▶ **EXERCISE**:
Reproduce the data below with "Test Recorder" swapped for "Session Recorder" and everything else unchanged. Leave out the pictures.
Start RECORDS PROVIDED
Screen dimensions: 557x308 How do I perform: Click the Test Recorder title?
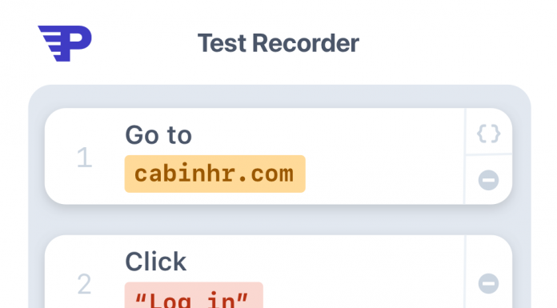tap(279, 43)
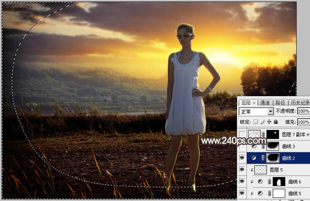The image size is (310, 201).
Task: Toggle visibility of the 曲线 6 layer
Action: (x=242, y=181)
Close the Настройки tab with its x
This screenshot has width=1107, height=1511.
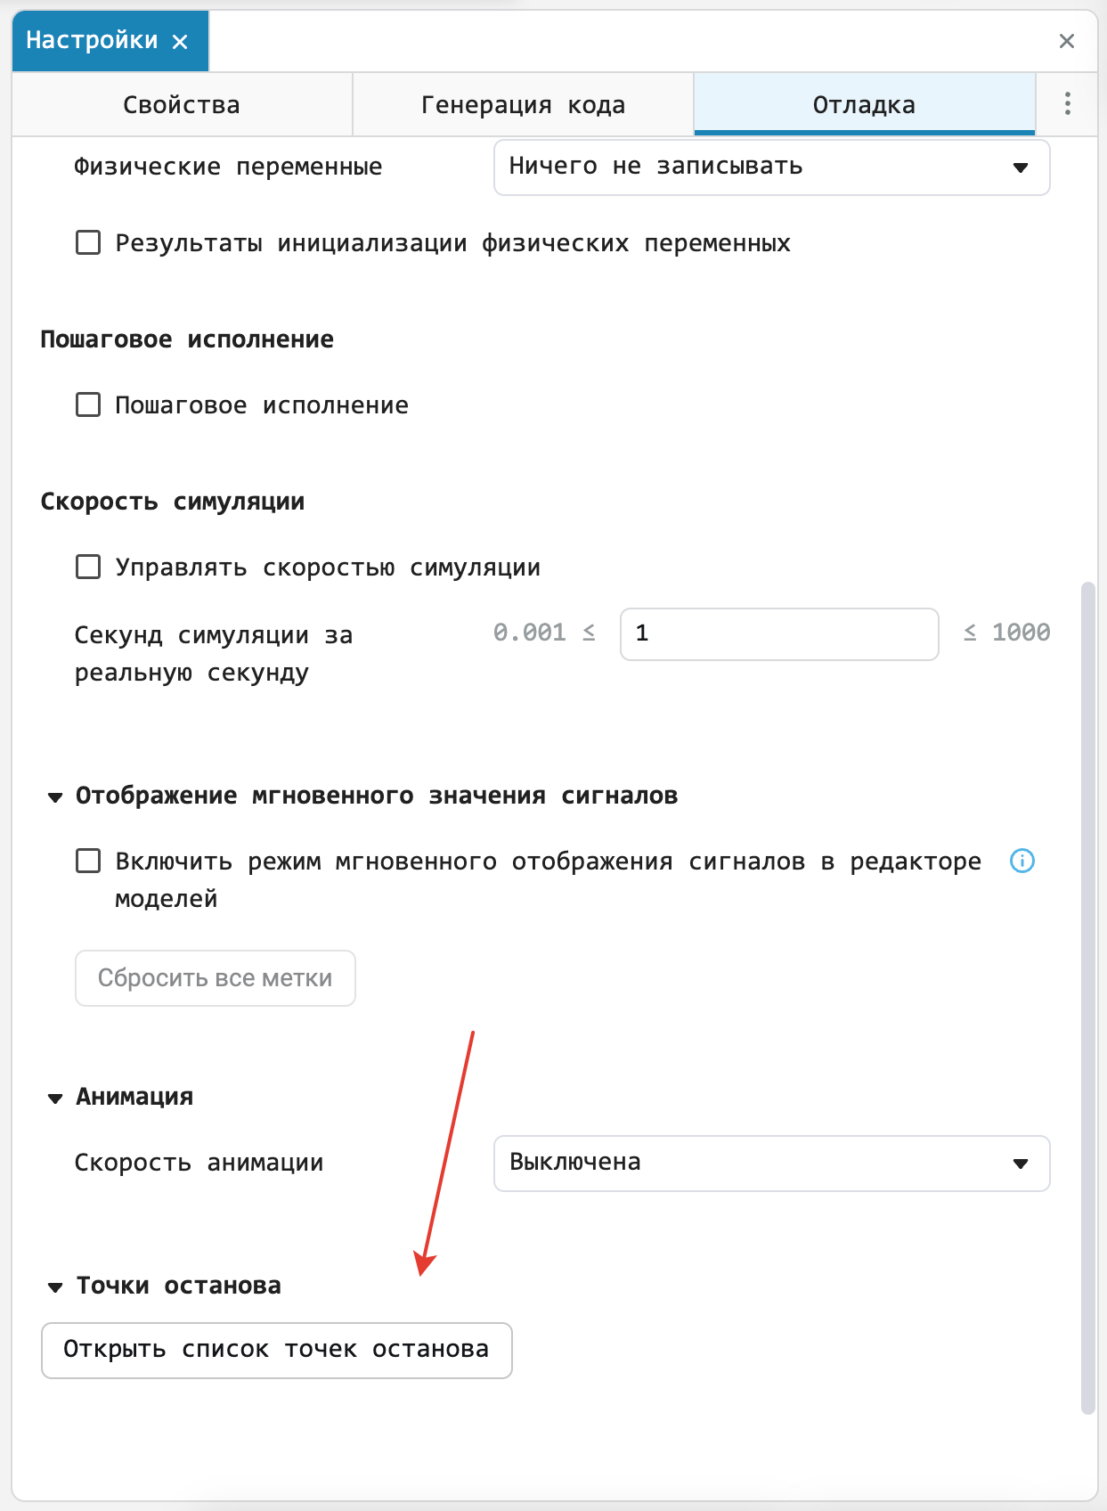click(x=180, y=41)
End RECORDS PROVIDED
▶ **SOLVED PROBLEM**:
Screen dimensions: 557x308 How do I perform: Click the Session Recorder title?
tap(279, 43)
The image size is (310, 201).
Task: Toggle visibility of the 曲线 6 layer
Action: (x=242, y=181)
Close the Настройки tab with its x
This screenshot has width=1107, height=1511.
click(x=180, y=41)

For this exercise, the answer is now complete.